• _ABOUT THIS EXERCISE_:
Look through the listing for the word "Open". Copy each line that has it.
....................
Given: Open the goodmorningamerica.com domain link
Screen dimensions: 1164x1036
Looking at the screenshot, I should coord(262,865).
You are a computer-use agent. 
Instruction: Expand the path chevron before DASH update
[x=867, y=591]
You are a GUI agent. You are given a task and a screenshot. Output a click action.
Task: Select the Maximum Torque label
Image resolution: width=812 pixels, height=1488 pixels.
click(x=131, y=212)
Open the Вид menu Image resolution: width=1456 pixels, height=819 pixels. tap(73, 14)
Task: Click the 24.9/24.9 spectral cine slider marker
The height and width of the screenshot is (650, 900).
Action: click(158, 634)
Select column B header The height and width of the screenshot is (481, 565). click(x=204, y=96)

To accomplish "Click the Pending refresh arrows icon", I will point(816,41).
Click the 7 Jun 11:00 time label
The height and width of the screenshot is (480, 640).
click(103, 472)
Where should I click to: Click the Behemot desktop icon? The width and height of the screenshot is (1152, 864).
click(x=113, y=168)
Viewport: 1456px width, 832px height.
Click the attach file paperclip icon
....................
• _SOLUTION FOR THIS PROBLEM_:
Given: Open the goodmorningamerica.com domain link
Open the Вид menu Image resolution: width=1456 pixels, height=819 pixels. tap(73, 14)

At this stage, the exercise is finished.